Below is a listing; restate from it, character for character, the lines beginning at the line holding "Edit the Average parcel size field" and ending at the line holding "The height and", both included.

◆ **Dataset records**:
--------------------------------

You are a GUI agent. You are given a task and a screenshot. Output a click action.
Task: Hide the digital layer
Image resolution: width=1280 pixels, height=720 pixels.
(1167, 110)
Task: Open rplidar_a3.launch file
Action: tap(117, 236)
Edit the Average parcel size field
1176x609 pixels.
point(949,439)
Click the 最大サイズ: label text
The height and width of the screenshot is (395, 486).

--------------------------------

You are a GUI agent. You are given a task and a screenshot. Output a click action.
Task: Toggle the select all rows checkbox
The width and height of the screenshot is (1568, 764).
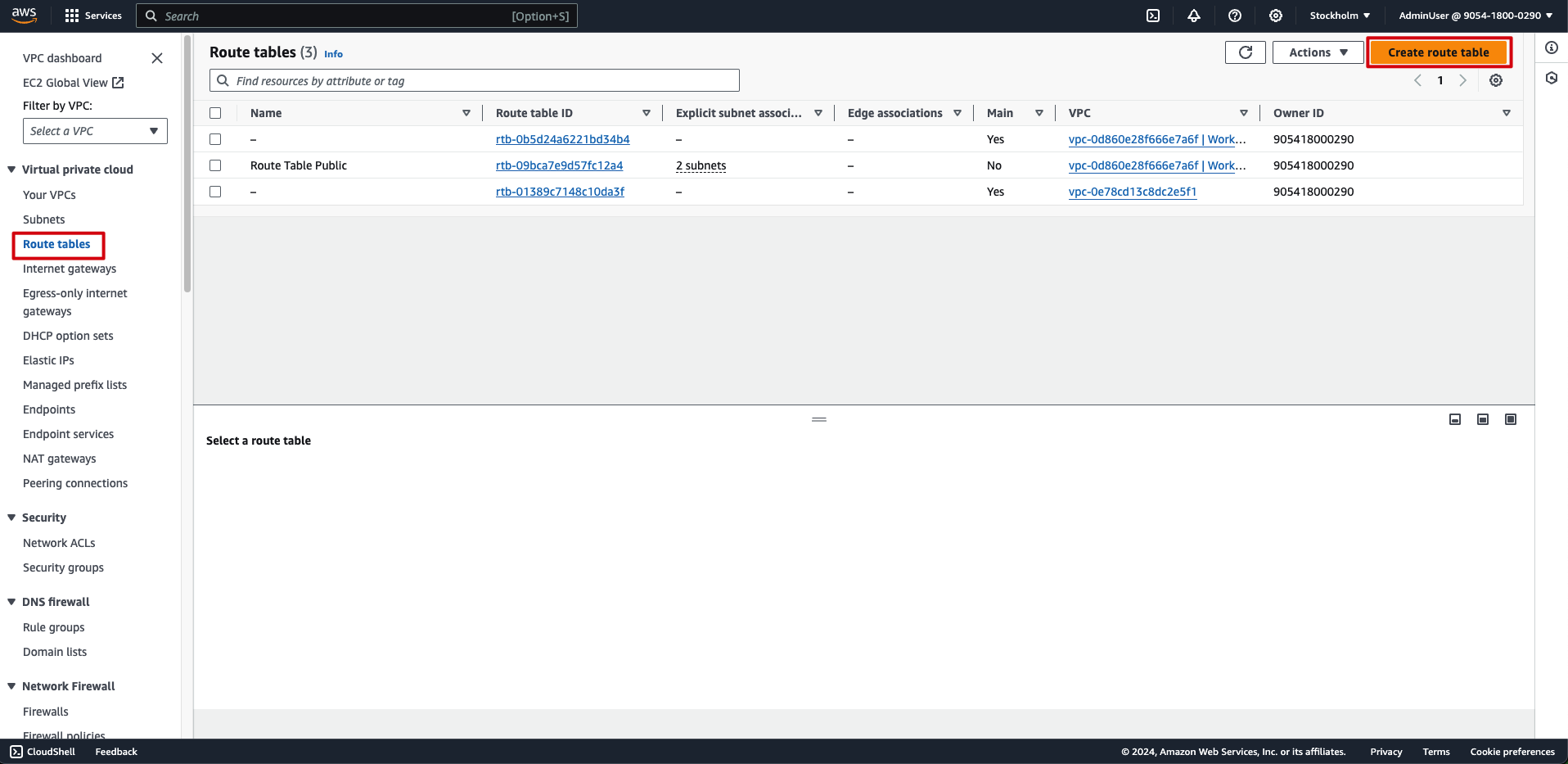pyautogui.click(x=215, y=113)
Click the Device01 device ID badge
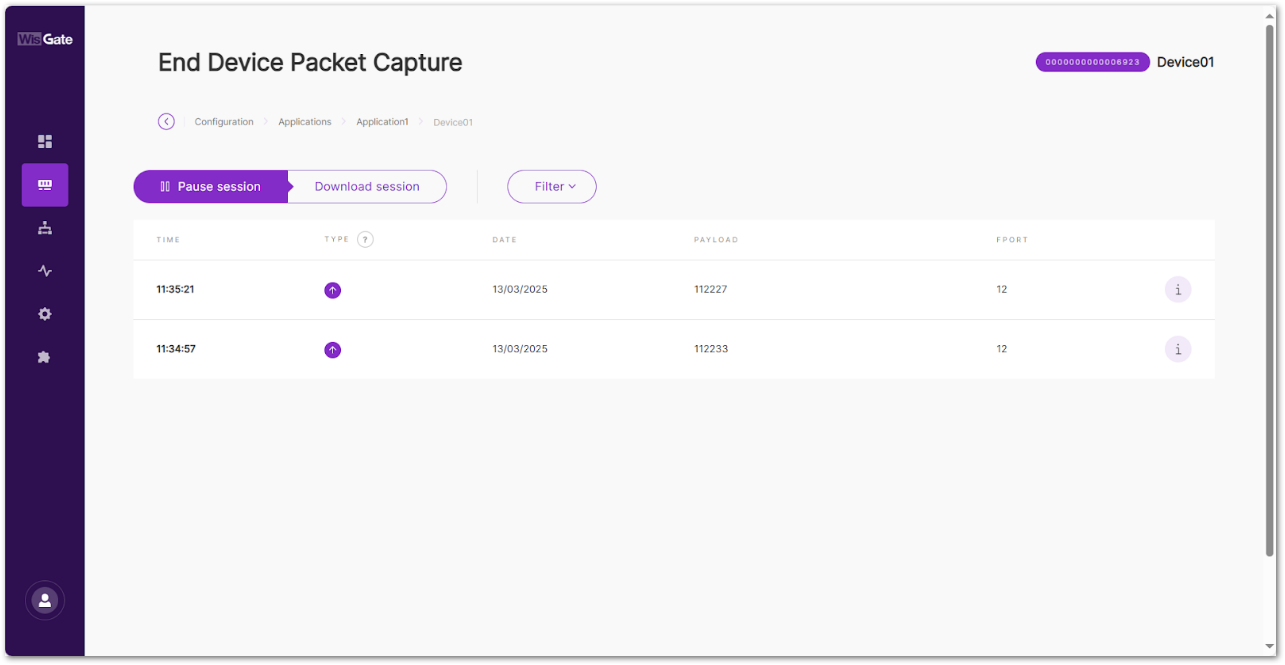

--------------------------------

◆ **Your solution**:
Edit the Average parcel size field
1176x609 pixels.
point(949,439)
Click the 最大サイズ: label text
The height and width of the screenshot is (395, 486).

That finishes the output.